Donate to advance youth equity and safety.

  • Let’s make child safety and wellbeing the paramount principal in custody outcomes. Let’s stop policy and special interest groups that hurt children. In Washington State there exists secret special interest groups who are promoting policies that harm children, deceiving lawmakers by disguising their bills as “parental rights” policies. Last year we were able to stop two harmful bills from proceeding through legislature that would have increased child abuse. It was happenstance we were able to stumble upon these bills, there exists no agency tracking this type of legislation. We need your help to make sure this doesn’t almost happen again. We need to educate lawmakers on how these bills are sliding under their noses, and we need a team tracking bills during session. Funds will go towards educating lawmakers and organizations during the interim about the elements of good and bad policy in family court, and help us intensely track bills during session. Additionally, your funds will go towards helping us continue to offer services we already offer that help protective parents keep their children safe, such as court watching, professional reviews, and peer to peer support. Overwhelmingly, protective parents find themselves more often than not the underrepresented party in family court. Having an easily accessible and easily navigable page with links to filing, case law search, looking up documents and how to guides is essential for pro se and underrepresented parties. At payes.org we created this essential resource for King County, see www.payes.org/family-court-resources. Funding will help us expand this incredibly useful resource to the other 38 counties in Washington State.

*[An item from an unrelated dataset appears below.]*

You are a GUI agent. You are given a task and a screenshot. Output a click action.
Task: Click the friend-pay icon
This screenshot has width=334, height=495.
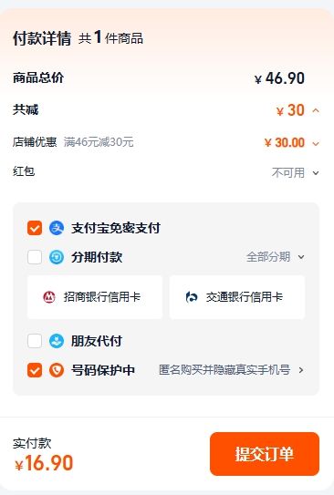(57, 341)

  • It must be recognized that being a parent is a 24/7 job, especially in the early years. If you combine this element with our system’s fundamental assumption that marriage is the solution to poverty and the only socially acceptable way a family with children can form, we have an socioeconomic environment where marginalized mothers will always be dependent, and thus under the control of, another person or entity. This dependency, creates an often toxic environment for which the caretaker is at the mercy of those who provide her living expenses: whether its the father, family member or roommate. Help the movement in recognizing that domestic work is labor so that mothers can live as independently as any other laborer, families can stay together and potential mothers are not economically coerced into abortion. Abortion should be a choice, not economically coerced. With funding we can change the narrative on motherhood from “its so hard” to “its so great.” Our federal government spends less than 1% of its budget on assistance to needy families, which is actually down from 5% in 1995. The first step is redefining the formal terms of motherhood as labor, creating at least a category of motherhood that fits within the parameters of labor laws and then we can advocate for a livable wage for mothers and other full-time caretakers during the early years of childhood. With funding, we want to create an easy to navigate page for single moms to access as many subsidies, credits, cash benefits, childcare, coupons, and assistance programs as they can, based on their location.

  • Awareness for alternative families not just creates options for potential parents, but destigmatizes the already existing alternative families. Through federal grans special interest organizations are awarded the upwards of five hundred million dollars a year in marriage campaigns, unfortunately the realistic effect of these efforts is that it financially compels women into sexual relationships in exchange for financial support for motherhood. Alternative families exist as an option in place of these sexual contractual relationships. Alternative families exist in many forms: single-moms supported by the community, single parents cohabiting with other single parents, but most notably: multi-generational households. Multi-generational households keep children constantly socially engaged as first-born children have immediate playmates with cousins, aunts, uncles and grandparents. Multi-generational households also keep mothers out of isolation, the other adult house-mates are a natural deterrent to domestic violence and solve the unaffordable child-care dilemma that has plagued modern society. Multi-generational households facilitate an environment where child-rearing traditions and knowledge can more easily be passed down from generation to generation. Multi-generational households are not a new or radical concept, in fact this is the basis of the Mosuo tribe in China where children essentially never move out, men and women have sexual relationships but don’t live together, and mothers raise their children with the child’s uncles, aunts and maternal grandmother, instead of with just the mother and the father. Help PAYES spread awareness about alternative family types so our future has options when starting a family. With funding we can spread information about alternative families through various avenues: social media, merchandise, and public relations.